Dac590 is an orally Bioavailable FTO Inhibitor with Potent Antileukemia Efficacy. Dac590 exerts a robust antiproliferative effect on AML cells by suppressing oncogenic FTO signaling. Oral administration of Dac590 significantly inhibited xenograft tumor growth and prolonged survival in AML mouse models with no observed toxicity.
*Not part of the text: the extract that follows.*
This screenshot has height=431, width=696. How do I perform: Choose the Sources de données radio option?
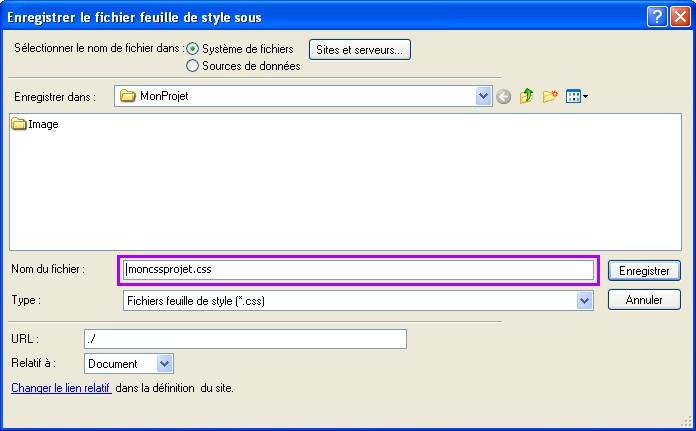coord(193,66)

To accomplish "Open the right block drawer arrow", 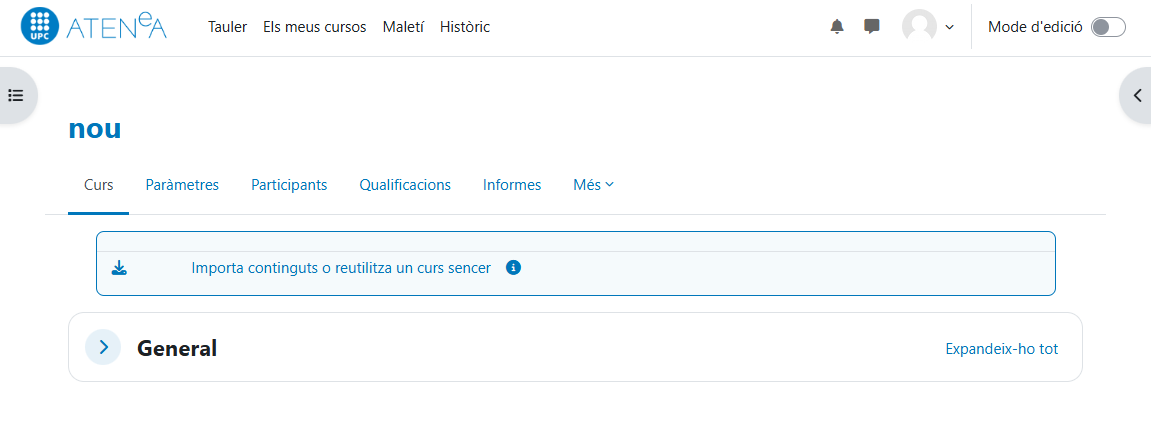I will point(1137,96).
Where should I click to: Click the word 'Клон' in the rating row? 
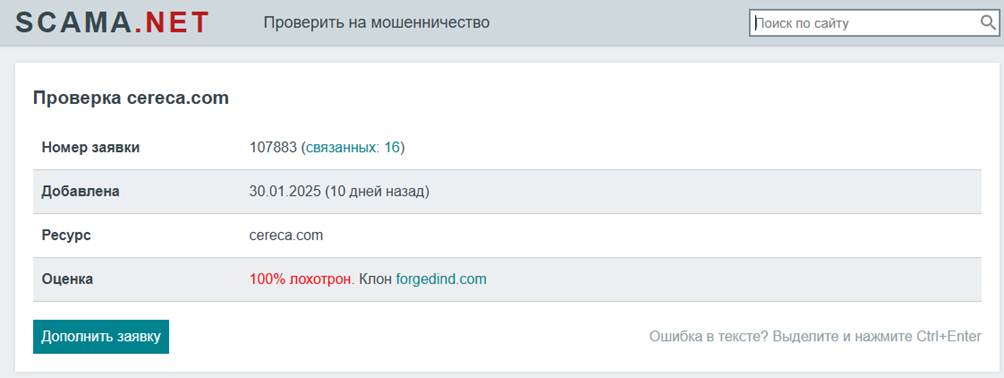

Notably, Dac590 synergized with decitabine to enhance DNA hypomethylation and further improve the survival rates.
MedKoo Cat#: 129081
Name: Dac590
CAS#: N/A
Chemical Formula: C19H16ClFN2O4
Exact Mass: 390.0783
Molecular Weight: 390.80
Elemental Analysis: C, 58.40; H, 4.13; Cl, 9.07; F, 4.86; N, 7.17; O, 16.38
The following data is based on the product molecular weight 390.80 Batch specific molecular weights may vary from batch to batch due to the degree of hydration, which will affect the solvent volumes required to prepare stock solutions.
| Concentration / Solvent Volume / Mass | 1 mg | 5 mg | 10 mg |
|---|---|---|---|
| 1 mM | 1.15 mL | 5.76 mL | 11.51 mL |
| 5 mM | 0.23 mL | 1.15 mL | 2.3 mL |
| 10 mM | 0.12 mL | 0.58 mL | 1.15 mL |
| 50 mM | 0.02 mL | 0.12 mL | 0.23 mL |
Yang T, Dong Z, Du R, Wang Y, Liu L, Xue Y, Zhang X, Liao Y, Gan J, Yu X, Huang Y, Yang CG. Development of Orally Bioavailable FTO Inhibitors with Potent Antileukemia Efficacy. J Med Chem. 2025 Jun 27. doi: 10.1021/acs.jmedchem.5c00566. Epub ahead of print. PMID: 40579742.